Entretanto, o caráter inevitável das mudanças climáticas obriga cada país a se adaptar individualmente. É nesse ponto que os países mais vulneráveis ficam em desvantagem. É possível traçar uma analogia com as regiões Norte e Nordeste, já que são as regiões brasileiras menos desenvolvidas e menos preparadas para a adaptação e que, portanto, vão sofrer mais com as alterações no clima.

No caso do Brasil, algumas adaptações sugeridas pelo estudo são o investimento de R$ 1 bilhão por ano em pesquisas de modificações genéticas para aumentar a produtividade na agricultura e o investimento de aproximadamente US$ 50 bilhões em geração de energia por gás natural, bagaço de cana e energia eólica para compensar a perda do potencial hidrelétrico.

O Brasil é considerado uma potência ambiental porque, mais que adaptar-se, o país tem um grande potencial de adaptação por causa da Amazônia. O desmatamento é responsável por 60% das emissões de carbono do país. Se nossas emissões fossem taxadas em US$ 50 a cada tonelada de carbono, seria possível reduzir o desmatamento em 95%. Essa medida, ao mesmo tempo em que diminui as emissões brasileiras, protege a floresta que é a grande sequestradora de gases GEE do mundo.

O princípio da taxação do carbono funciona como uma espécie de multa para as emissões de carbono como o objetivo de inibi-las. “As pessoas que são contra esse procedimento alegam que o governo recolhe as taxas, mas esse dinheiro não é investido em limpeza do meio ambiente. Na prática, a taxação funciona como uma autorização para poluir”, diz Marcovitch.

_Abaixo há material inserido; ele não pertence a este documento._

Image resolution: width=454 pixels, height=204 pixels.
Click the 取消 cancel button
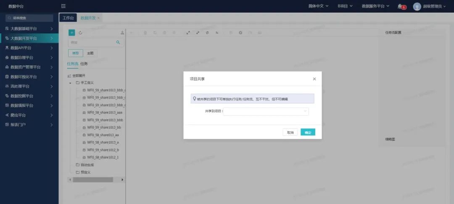[x=290, y=132]
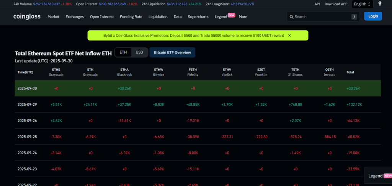
Task: Click the ETHA Blackrock column header
Action: coord(124,72)
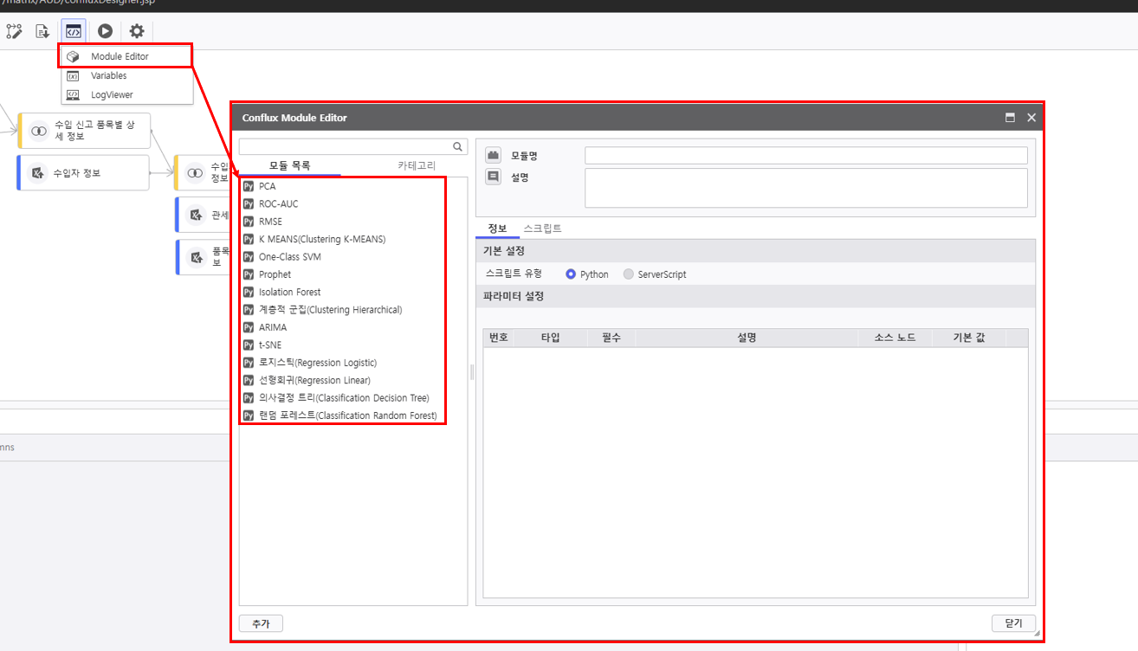Open the settings gear icon
The image size is (1138, 651).
(x=137, y=31)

A solução no caso é o mercado de carbono, no qual os países e empresas que poluem menos negociam suas cotas para os mais poluentes. O professor explica que “isso cria um sistema de punição e prêmio que altera o comportamento das emissões de maneira mais eficiente do que a simples taxação pelo Estado”.

Outra área que o Brasil, em especial, pode explorar são os biocombustíveis. “O Brasil tem uma eficiência nessa área que é histórica. O ciclo do açúcar deu ao Brasil uma competência na área da cana, de modo que hoje não temos mais uma cana de açúcar, mas uma cana de energia”, diz Marcovitch.

Agir
O estudo propõe ainda algumas prioridades de ação como iniciativas sociais no Norte e Nordeste, a integração de políticas públicas ambientais e de transporte, habitação, indústria, agricultura, o estanque do desmatamento na Amazônia, investir mais em pesquisa agrícola e conhecimento técnico e manter a matriz energética limpa.

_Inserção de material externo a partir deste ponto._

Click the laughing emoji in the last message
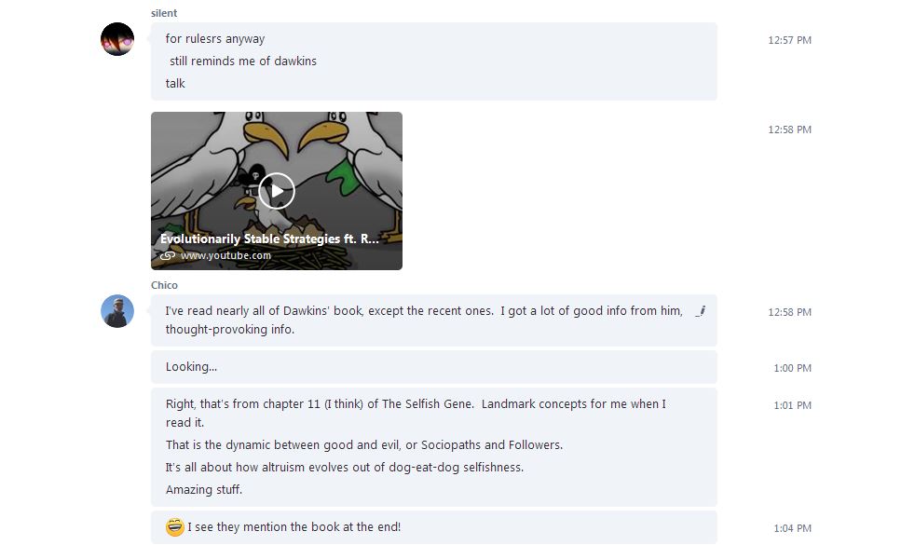 [174, 527]
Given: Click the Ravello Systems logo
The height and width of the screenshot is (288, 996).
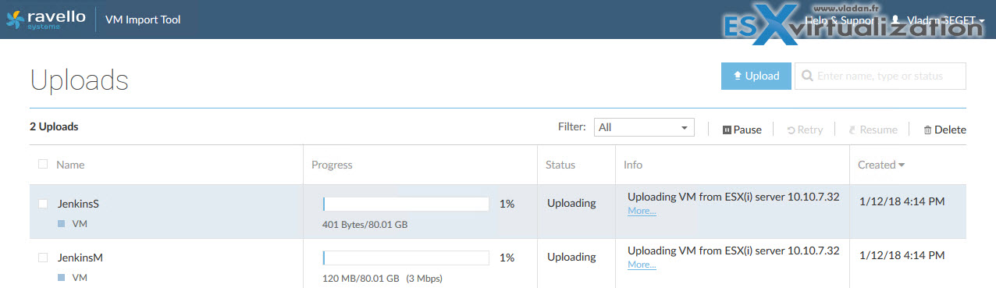Looking at the screenshot, I should pos(45,19).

A inação, por outro lado, acarreta perdas econômicas. Voltando ao exemplo da soja, a perda de produtividade, no pior cenário possível (A2-BR), acarretaria o prejuízo de R$ 6.308 milhões por ano. O governo brasileiro tem, sem dúvida, parte de responsabilidade por tais ações. Marcovitch diz que as políticas públicas avançam e recuam, citando o Código Florestal como um recuo “já que as pessoas derrubarão florestas e comprarão terras sabendo que terão respaldo na lei”.

“Há um preocupante descolamento dos interesses internos representados no Congresso Nacional com uma leitura internacional. O fato de o Brasil não assumir sua responsabilidade na área ambiental terá um preço. O Brasil não deve sacrificar seu desenvolvimento, mas também não podemos estar de acordo com um Brasil que destrói o seu futuro e o futuro do planeta”, diz o professor.

Marcovitch destaca também o papel dos jovens nesse processo. Além do potencial de recursos naturais, o Brasil é um país que traz esperança de mudança porque tem uma população jovem.

Para o professor, a formação de recursos humanos especializados é um fator determinante para a transição do Brasil a uma economia de baixa emissão de carbono. “As profissões verdes, tais como as que lidem com aproveitamento de dejetos da cadeia produtiva, serão cada vez mais importantes. No campo da engenharia, o engenheiro não será mais um mero construtor, mas, sim, um engenheiro verde que concebe a longo prazo, ou seja, pensa em como construir algo em harmonia com a natureza e com a dimensão humana”.